Filter the lines below, copying only those with the string "computer".

» Study material

****************

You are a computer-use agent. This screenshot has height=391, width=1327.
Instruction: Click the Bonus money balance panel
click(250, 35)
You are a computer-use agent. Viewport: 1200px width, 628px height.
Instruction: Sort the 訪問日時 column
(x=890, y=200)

****************

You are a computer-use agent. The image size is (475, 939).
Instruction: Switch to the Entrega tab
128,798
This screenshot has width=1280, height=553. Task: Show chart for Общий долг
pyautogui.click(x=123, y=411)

****************

» Exercise answer
You are a computer-use agent. This screenshot has height=391, width=1327.
You are a computer-use agent. Viewport: 1200px width, 628px height.
You are a computer-use agent. The image size is (475, 939).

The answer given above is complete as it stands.